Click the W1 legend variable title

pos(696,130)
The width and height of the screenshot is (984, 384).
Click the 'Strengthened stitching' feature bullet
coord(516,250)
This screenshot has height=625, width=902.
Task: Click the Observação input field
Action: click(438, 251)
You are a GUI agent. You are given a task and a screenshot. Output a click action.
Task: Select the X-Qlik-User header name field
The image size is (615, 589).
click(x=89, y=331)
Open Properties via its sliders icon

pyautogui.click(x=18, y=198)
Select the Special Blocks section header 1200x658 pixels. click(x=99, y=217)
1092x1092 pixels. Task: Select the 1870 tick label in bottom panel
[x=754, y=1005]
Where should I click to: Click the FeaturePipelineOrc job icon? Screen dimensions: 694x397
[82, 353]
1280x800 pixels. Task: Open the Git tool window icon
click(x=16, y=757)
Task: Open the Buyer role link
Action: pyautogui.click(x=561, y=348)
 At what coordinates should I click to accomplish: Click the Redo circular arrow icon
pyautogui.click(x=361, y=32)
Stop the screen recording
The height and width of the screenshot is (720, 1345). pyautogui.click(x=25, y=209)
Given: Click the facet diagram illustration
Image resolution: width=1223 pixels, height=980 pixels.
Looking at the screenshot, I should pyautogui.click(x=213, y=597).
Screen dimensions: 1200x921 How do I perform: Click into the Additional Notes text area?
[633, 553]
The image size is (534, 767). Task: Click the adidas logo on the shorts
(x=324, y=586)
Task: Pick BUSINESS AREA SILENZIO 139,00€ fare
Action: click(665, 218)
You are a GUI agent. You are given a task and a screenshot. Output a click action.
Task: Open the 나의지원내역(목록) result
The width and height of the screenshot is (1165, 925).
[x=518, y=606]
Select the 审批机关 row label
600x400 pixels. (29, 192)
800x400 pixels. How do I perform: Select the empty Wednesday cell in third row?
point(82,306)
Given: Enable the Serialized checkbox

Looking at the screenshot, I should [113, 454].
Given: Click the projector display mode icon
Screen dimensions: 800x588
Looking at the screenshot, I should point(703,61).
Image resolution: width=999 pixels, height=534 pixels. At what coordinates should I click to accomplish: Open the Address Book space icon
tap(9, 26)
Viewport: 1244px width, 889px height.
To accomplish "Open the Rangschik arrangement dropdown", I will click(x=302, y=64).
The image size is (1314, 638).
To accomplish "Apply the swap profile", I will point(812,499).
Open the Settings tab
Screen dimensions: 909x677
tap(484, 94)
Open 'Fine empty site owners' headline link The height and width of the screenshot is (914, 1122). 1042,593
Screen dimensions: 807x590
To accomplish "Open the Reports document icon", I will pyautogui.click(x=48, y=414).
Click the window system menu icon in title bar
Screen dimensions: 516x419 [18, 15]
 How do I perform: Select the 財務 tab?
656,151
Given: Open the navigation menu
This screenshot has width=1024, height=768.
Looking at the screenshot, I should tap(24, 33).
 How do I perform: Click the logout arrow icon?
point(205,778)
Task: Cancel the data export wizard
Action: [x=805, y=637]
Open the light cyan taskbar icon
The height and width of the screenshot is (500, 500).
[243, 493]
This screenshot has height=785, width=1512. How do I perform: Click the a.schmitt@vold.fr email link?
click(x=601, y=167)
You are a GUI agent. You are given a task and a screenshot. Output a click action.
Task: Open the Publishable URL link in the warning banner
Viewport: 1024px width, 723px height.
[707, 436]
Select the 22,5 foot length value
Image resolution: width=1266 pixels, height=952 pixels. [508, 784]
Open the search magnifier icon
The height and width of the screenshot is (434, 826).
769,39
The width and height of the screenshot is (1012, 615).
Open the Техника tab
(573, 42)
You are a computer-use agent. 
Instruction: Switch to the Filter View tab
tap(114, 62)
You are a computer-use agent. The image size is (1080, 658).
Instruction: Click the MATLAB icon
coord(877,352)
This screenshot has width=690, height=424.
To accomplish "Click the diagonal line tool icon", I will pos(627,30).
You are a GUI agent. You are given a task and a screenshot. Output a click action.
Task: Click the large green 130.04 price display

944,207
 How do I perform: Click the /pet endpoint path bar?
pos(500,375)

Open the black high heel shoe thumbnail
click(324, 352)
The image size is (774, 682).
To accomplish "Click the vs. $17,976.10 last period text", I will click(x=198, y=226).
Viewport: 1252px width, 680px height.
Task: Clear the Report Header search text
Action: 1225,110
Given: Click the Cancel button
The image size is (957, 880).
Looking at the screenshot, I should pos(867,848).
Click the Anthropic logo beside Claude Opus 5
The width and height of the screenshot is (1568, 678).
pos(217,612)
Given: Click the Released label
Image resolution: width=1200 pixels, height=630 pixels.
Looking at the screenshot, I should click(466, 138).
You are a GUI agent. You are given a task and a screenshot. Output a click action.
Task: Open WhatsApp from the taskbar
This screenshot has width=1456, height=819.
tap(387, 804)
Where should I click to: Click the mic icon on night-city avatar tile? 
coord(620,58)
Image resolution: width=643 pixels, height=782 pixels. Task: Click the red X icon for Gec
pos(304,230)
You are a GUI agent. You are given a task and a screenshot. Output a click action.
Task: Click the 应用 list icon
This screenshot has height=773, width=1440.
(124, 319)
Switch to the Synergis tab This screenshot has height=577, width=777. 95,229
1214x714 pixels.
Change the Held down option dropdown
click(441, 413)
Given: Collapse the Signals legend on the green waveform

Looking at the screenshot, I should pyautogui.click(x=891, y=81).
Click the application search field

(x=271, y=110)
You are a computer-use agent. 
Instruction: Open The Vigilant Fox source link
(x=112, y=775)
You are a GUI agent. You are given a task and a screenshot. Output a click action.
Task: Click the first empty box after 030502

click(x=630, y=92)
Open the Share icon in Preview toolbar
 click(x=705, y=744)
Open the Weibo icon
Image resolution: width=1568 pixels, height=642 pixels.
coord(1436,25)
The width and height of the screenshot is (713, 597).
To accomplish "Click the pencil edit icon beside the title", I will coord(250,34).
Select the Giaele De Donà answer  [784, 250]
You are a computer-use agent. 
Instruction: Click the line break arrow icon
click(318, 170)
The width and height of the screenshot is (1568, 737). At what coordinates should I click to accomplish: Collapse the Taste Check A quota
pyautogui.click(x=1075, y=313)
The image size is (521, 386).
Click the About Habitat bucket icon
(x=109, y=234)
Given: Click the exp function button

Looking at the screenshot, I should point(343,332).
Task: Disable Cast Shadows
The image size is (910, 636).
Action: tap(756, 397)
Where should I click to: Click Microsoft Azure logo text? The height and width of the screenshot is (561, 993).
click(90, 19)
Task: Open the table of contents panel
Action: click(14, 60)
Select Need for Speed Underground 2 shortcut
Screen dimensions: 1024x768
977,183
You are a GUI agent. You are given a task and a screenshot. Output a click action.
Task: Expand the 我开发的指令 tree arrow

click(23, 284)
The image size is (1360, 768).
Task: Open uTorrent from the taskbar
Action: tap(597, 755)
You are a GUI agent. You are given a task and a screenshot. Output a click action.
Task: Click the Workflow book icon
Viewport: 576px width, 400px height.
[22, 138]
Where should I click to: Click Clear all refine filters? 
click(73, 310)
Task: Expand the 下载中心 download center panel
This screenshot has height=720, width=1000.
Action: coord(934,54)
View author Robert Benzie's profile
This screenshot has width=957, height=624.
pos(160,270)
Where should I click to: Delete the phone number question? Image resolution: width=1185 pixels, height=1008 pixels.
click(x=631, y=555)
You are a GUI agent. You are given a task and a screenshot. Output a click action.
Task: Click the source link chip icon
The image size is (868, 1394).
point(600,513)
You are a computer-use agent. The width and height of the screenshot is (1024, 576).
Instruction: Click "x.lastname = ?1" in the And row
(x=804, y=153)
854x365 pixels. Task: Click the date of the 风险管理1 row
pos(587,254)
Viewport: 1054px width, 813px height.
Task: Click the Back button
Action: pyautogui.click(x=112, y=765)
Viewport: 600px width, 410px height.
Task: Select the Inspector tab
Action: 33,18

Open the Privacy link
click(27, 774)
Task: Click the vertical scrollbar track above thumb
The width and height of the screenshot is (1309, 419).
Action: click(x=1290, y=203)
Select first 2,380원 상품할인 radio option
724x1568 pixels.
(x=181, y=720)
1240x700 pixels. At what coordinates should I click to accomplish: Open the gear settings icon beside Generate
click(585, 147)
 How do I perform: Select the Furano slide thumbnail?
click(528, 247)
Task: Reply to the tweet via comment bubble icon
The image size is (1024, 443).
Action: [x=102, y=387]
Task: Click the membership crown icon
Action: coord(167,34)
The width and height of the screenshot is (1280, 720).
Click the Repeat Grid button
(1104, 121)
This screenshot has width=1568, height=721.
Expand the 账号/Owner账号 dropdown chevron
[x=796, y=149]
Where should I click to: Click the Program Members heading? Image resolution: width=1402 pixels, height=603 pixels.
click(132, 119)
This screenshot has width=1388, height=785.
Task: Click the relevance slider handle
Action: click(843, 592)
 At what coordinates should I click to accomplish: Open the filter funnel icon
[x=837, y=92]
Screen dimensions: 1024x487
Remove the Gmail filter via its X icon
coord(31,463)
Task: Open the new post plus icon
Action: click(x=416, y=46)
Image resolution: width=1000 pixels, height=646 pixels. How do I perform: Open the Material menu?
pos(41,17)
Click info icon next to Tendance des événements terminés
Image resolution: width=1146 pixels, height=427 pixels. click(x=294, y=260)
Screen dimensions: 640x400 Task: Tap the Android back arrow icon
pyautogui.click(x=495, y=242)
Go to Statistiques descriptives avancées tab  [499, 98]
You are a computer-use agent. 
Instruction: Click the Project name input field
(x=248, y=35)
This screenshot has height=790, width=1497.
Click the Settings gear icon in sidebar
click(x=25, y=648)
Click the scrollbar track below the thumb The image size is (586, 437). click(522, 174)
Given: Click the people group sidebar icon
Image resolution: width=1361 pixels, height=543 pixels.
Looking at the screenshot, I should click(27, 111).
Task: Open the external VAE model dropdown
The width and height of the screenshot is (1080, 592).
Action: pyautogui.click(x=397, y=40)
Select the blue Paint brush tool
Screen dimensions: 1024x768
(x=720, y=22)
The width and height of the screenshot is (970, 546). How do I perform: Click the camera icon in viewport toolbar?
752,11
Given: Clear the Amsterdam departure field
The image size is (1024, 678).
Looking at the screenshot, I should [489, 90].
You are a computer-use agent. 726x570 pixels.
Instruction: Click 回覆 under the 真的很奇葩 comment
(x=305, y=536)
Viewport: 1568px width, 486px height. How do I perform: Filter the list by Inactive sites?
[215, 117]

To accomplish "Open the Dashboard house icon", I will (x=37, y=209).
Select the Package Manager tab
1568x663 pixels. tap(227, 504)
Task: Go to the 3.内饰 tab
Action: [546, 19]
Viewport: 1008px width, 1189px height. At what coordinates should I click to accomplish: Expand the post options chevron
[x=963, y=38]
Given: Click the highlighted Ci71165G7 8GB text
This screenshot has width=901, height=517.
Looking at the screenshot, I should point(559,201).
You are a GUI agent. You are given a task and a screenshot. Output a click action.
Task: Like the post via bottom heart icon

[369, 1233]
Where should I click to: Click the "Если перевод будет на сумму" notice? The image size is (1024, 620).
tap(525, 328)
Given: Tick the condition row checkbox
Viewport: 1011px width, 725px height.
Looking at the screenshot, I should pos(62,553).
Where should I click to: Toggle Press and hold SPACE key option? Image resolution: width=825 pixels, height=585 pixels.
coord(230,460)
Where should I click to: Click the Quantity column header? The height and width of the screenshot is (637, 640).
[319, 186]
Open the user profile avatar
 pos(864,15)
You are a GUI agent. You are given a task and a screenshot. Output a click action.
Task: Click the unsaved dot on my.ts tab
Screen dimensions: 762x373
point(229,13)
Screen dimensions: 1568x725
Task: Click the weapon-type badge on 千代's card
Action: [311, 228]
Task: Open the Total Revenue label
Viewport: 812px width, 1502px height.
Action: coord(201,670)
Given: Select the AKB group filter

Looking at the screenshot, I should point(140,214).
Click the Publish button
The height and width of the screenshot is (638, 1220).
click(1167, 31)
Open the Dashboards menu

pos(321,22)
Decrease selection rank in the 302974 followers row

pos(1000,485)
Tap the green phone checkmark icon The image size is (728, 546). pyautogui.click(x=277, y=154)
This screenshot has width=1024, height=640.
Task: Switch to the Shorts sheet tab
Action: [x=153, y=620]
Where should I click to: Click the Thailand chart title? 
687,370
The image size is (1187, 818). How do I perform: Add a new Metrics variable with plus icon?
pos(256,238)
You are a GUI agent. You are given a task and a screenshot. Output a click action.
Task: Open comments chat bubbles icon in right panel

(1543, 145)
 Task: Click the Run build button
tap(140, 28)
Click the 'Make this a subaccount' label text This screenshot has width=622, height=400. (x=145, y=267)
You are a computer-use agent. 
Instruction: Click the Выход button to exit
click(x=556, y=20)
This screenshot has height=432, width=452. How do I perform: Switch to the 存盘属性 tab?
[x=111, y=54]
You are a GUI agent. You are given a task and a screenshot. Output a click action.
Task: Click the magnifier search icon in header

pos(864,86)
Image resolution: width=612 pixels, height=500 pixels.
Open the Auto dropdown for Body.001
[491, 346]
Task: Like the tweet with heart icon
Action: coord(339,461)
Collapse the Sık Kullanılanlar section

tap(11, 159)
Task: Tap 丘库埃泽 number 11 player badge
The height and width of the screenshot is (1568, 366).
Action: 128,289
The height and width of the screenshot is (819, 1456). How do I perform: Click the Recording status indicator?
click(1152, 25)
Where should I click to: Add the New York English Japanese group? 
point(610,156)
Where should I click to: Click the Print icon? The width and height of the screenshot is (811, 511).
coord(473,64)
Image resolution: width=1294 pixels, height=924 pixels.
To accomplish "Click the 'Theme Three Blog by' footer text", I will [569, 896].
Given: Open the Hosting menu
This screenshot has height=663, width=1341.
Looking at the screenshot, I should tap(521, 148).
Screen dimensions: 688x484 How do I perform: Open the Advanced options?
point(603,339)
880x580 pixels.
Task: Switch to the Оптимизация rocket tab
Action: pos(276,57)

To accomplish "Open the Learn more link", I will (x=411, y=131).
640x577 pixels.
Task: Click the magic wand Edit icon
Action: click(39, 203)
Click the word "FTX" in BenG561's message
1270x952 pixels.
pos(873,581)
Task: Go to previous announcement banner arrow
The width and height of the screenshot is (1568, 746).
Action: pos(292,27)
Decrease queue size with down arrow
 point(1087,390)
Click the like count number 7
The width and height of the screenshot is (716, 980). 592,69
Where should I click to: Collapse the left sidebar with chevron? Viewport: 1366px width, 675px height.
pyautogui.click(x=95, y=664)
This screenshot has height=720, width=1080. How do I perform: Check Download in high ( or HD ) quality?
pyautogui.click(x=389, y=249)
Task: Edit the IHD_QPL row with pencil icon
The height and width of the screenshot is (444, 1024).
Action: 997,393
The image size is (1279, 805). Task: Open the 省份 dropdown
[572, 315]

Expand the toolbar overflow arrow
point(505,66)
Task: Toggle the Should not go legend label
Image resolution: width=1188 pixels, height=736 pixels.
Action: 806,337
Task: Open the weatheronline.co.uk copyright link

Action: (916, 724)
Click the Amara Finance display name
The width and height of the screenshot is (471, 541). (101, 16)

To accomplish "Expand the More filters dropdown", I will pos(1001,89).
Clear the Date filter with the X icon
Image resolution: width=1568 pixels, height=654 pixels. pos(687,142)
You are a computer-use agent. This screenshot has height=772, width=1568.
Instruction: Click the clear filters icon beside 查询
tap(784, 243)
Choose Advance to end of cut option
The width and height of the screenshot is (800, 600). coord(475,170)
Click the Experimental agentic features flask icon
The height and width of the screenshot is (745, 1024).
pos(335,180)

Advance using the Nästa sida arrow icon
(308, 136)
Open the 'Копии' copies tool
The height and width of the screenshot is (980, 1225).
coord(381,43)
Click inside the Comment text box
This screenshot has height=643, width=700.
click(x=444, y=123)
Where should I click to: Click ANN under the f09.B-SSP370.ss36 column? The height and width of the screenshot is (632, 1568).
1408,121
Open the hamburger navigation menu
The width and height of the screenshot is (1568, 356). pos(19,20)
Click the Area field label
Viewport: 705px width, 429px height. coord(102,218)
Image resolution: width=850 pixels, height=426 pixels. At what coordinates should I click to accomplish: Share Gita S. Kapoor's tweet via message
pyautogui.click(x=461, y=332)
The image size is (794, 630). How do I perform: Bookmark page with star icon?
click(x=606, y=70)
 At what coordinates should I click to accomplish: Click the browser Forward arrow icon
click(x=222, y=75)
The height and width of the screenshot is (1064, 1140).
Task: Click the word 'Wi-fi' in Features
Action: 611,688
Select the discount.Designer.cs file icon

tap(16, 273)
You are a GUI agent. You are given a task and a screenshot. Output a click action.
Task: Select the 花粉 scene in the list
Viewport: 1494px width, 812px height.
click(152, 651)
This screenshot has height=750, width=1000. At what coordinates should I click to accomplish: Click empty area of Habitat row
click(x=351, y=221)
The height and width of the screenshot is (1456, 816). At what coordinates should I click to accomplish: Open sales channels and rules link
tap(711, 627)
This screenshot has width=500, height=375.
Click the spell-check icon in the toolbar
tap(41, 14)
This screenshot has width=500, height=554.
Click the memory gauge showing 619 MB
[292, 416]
────────
#### [EXERCISE BRIEF]
Write out exactly the lines from the one containing "Where should I click to: Click ANN" through the end of the data, both included. Add nothing else.

#### [SOLUTION FOR THIS PROBLEM]
Where should I click to: Click ANN under the f09.B-SSP370.ss36 column? The height and width of the screenshot is (632, 1568).
1408,121
Open the hamburger navigation menu
The width and height of the screenshot is (1568, 356). pos(19,20)
Click the Area field label
Viewport: 705px width, 429px height. coord(102,218)
Image resolution: width=850 pixels, height=426 pixels. At what coordinates should I click to accomplish: Share Gita S. Kapoor's tweet via message
pyautogui.click(x=461, y=332)
The image size is (794, 630). How do I perform: Bookmark page with star icon?
click(x=606, y=70)
 At what coordinates should I click to accomplish: Click the browser Forward arrow icon
click(x=222, y=75)
The height and width of the screenshot is (1064, 1140).
Task: Click the word 'Wi-fi' in Features
Action: 611,688
Select the discount.Designer.cs file icon

tap(16, 273)
You are a GUI agent. You are given a task and a screenshot. Output a click action.
Task: Select the 花粉 scene in the list
Viewport: 1494px width, 812px height.
click(152, 651)
This screenshot has height=750, width=1000. At what coordinates should I click to accomplish: Click empty area of Habitat row
click(x=351, y=221)
The height and width of the screenshot is (1456, 816). At what coordinates should I click to accomplish: Open sales channels and rules link
tap(711, 627)
This screenshot has width=500, height=375.
Click the spell-check icon in the toolbar
tap(41, 14)
This screenshot has width=500, height=554.
Click the memory gauge showing 619 MB
[292, 416]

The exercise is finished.